Characterizing Tree Species of a Tropical Wetland in Southern China at the Individual Tree Level Based on Convolutional Neural Network

Abstract

Classification of species at the individual tree level would be beneficial to many applications including forest landscape visualization, forest management, and biodiversity monitoring. This article develops a patch-based classification algorithm of individual tree species based on convolutional neural network. The individual trees are first detected using the local maximum method from the canopy height model, as derived from light detection and ranging (LiDAR) data. The detected individual trees are then cropped into patches for classification based on the tree apexes, and three spatial scale image patches are chosen for analysis and discussion. A modified ResNet50 deep network is further employed for the cropped individual tree patches classification. The patch-based method accounts for the contexture information of a tree and does not require the feature selection or the feature reduction processes.
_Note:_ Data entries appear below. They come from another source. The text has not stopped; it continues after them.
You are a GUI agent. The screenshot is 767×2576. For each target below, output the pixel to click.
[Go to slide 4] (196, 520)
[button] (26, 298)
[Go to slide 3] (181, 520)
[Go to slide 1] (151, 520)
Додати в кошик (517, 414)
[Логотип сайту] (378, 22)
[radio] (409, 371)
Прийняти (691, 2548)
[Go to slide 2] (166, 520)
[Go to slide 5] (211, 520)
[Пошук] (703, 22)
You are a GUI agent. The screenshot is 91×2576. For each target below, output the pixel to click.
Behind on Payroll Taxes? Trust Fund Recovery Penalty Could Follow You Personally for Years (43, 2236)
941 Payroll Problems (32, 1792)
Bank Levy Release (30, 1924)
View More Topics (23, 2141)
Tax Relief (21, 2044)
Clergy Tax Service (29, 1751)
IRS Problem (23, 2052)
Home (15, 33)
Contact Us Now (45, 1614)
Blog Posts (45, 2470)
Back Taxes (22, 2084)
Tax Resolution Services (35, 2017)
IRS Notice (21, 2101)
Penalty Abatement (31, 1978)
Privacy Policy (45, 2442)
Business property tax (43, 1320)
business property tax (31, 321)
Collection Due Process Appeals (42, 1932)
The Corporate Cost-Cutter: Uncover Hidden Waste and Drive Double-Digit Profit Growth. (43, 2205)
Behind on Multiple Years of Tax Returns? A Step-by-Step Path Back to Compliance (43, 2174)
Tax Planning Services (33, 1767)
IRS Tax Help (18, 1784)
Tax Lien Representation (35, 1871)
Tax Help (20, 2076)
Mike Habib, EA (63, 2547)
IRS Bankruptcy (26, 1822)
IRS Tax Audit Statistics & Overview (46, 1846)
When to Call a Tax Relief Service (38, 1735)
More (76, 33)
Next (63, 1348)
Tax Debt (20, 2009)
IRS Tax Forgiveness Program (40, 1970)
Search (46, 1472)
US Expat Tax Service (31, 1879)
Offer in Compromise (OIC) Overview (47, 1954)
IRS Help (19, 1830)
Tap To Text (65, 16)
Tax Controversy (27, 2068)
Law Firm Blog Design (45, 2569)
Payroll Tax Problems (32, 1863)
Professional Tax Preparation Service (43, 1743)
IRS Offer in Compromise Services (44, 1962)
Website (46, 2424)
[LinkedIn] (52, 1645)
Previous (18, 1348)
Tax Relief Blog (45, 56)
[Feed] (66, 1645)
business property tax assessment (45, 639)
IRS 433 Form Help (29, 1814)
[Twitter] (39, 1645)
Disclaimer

About 1388 training samples including Ficus microcarpa Linn. f., Delonix regia, Chorisia speciosa A.St.-Hil., Dimocarpus longan Lour., Musa nana Lour., Carica papaya, and Others (the other tree species except the above six) were collected from both field work and visual interpretation. Aerial images, LiDAR data, and Worldview images were used for the tree species classification. For 362 test tree samples, the results of patch size 64 achieve the best accuracies, and the proposed method outperforms the traditional machine learning method with the overall accuracy of 89.06% + 0.58% using aerial images only. Transferability Study to the Luhu Park also indicated the feasibility of our method. While challenges in individual tree detection and multisource data fusion remain, the solution shows the potential in characterizing tree species at the individual tree level using remote sensing data.